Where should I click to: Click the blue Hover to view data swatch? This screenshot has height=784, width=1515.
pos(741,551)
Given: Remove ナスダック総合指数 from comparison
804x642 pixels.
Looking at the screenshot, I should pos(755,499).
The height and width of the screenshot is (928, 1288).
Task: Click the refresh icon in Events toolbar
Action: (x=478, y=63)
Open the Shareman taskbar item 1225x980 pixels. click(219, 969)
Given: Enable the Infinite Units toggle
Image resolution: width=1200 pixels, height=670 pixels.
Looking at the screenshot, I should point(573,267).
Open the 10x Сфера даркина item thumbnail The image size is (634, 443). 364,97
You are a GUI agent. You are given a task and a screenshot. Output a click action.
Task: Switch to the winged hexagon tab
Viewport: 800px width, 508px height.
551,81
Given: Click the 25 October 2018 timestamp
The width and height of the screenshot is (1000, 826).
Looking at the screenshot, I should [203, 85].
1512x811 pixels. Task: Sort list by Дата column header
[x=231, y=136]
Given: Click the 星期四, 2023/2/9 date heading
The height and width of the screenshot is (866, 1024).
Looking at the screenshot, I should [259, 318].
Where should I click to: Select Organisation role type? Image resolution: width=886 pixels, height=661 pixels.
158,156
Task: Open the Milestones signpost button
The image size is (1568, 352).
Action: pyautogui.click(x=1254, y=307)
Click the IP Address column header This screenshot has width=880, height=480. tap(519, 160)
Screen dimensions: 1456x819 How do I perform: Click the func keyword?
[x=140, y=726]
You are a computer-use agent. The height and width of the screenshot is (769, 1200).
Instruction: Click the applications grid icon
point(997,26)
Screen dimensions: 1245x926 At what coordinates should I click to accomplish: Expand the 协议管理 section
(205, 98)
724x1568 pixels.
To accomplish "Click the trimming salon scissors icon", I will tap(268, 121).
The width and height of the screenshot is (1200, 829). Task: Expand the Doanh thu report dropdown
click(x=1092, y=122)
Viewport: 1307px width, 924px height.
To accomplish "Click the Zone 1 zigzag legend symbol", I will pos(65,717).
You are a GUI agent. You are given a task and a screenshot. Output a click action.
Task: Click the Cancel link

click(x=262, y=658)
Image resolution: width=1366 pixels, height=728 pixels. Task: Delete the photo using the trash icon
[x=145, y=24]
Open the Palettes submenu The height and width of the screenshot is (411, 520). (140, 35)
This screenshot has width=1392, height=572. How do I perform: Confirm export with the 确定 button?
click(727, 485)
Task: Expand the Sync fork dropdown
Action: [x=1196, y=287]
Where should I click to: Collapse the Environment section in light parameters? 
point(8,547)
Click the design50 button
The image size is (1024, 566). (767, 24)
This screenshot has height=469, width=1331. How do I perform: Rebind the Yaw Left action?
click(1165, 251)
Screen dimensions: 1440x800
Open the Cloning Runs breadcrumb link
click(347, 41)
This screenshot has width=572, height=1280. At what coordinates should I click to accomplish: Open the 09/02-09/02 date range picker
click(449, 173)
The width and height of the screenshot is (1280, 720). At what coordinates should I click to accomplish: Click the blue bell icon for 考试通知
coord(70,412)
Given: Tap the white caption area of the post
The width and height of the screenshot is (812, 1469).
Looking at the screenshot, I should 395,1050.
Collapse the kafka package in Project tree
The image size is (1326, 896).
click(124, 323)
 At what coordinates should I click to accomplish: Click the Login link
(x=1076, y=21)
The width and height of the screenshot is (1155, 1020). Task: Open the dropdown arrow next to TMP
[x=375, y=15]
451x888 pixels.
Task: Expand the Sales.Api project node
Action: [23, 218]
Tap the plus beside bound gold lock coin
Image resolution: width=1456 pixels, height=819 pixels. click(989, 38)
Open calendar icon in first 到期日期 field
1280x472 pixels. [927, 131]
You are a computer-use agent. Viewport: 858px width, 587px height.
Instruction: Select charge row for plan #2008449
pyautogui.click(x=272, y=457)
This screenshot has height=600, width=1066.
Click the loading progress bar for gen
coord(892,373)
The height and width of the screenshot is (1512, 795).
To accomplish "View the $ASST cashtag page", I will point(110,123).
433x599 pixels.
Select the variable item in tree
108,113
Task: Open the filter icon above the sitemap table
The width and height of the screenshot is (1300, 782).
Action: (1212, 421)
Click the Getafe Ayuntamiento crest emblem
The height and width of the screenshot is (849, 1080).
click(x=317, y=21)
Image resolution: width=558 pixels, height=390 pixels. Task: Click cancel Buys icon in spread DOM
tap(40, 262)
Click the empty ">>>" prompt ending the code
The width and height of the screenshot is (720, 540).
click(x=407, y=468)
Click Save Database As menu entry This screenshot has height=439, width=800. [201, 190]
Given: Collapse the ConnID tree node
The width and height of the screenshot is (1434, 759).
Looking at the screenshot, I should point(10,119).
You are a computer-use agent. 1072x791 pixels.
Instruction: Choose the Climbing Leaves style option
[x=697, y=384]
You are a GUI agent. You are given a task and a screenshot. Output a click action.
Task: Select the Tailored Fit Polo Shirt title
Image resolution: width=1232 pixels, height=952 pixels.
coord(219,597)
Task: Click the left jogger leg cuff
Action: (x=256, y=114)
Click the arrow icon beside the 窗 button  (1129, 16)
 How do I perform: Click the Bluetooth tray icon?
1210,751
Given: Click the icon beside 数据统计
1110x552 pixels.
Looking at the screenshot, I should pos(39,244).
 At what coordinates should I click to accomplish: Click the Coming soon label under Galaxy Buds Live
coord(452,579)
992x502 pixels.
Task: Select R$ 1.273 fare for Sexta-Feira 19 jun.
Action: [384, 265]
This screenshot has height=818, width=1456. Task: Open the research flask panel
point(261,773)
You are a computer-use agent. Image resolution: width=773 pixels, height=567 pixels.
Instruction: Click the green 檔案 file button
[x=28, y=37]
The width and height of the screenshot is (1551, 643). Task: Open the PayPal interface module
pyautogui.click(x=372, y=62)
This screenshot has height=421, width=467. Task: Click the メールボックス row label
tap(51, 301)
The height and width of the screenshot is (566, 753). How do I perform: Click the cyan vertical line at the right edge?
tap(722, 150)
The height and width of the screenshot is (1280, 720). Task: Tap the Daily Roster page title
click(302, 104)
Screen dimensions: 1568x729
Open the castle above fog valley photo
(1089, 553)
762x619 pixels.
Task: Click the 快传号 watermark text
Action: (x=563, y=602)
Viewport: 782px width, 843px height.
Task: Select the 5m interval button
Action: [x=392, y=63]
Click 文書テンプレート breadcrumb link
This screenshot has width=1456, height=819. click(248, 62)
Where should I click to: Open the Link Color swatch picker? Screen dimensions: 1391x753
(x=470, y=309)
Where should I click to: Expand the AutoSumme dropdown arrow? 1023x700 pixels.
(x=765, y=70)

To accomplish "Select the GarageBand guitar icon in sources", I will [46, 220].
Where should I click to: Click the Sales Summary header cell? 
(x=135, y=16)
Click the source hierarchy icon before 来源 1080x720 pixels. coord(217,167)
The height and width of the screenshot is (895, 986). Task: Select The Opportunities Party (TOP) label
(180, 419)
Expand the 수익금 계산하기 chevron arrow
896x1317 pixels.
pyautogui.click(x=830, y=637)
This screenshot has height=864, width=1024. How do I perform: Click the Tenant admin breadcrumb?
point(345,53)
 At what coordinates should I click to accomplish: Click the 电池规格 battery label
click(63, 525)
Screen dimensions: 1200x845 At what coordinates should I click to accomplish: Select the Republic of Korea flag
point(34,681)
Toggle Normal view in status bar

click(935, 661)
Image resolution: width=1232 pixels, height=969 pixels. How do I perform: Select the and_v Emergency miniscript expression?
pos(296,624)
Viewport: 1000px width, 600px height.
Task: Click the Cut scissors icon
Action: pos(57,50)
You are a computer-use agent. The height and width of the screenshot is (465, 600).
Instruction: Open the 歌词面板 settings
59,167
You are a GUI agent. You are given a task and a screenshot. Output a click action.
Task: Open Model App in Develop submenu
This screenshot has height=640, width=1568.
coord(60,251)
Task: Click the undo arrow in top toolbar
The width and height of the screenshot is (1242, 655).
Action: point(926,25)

-----

[Work instructions] A word-for-word copy of the lines above from the one with "The width and height of the screenshot is (1000, 826)." through the one with "Given: Click the 星期四, 2023/2/9 date heading", inclusive, is the only output wanted.

[Exercise answer]
The width and height of the screenshot is (1000, 826).
Looking at the screenshot, I should [203, 85].
1512x811 pixels. Task: Sort list by Дата column header
[x=231, y=136]
Given: Click the 星期四, 2023/2/9 date heading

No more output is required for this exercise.